(Exercise aim) Return nothing but the lines from the line with "Click the date subtitle 31/01/2024" through the last line of the entries that follow, copied exactly and free of pictures.

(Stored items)
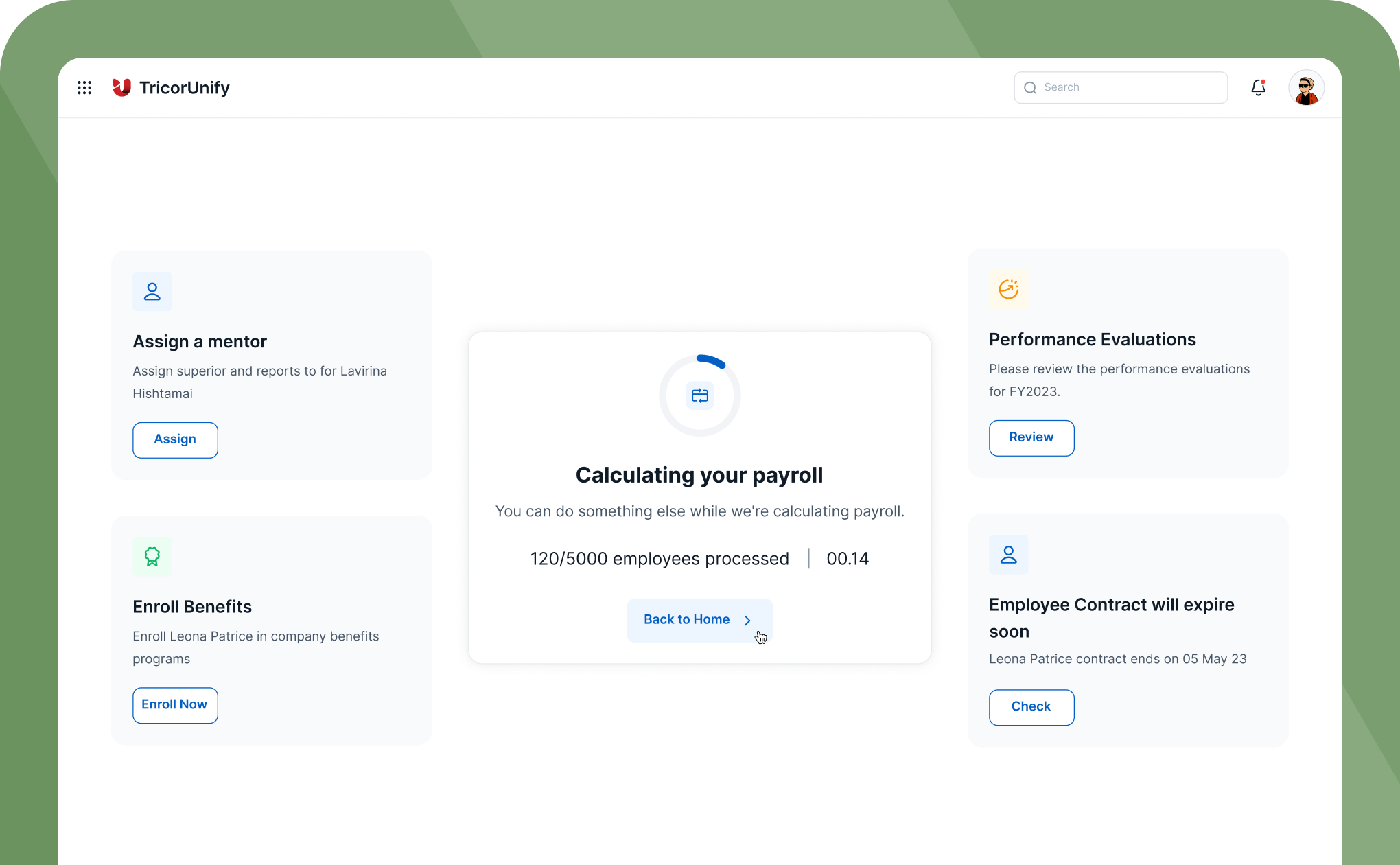Click the Enroll Now button
Viewport: 1400px width, 865px height.
click(174, 705)
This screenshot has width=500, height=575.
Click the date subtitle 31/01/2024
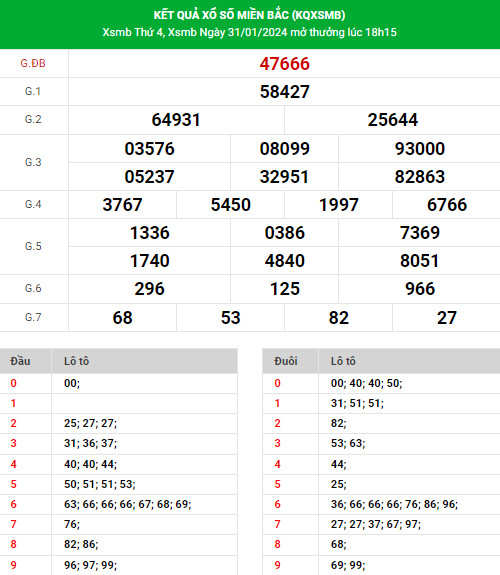click(257, 32)
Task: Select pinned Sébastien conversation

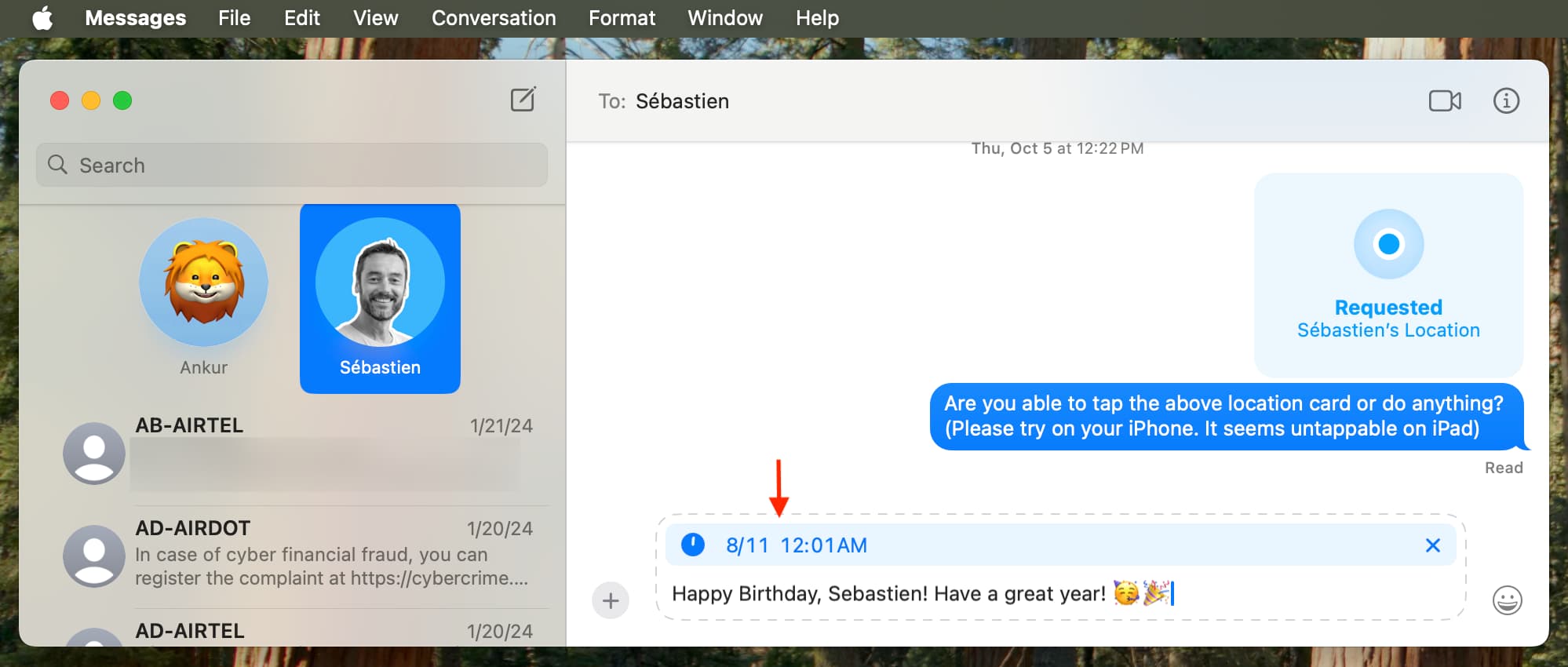Action: (x=380, y=297)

(Response below)
Click the date subtitle 31/01/2024
click(257, 32)
Task: Select pinned Sébastien conversation

Action: (x=380, y=297)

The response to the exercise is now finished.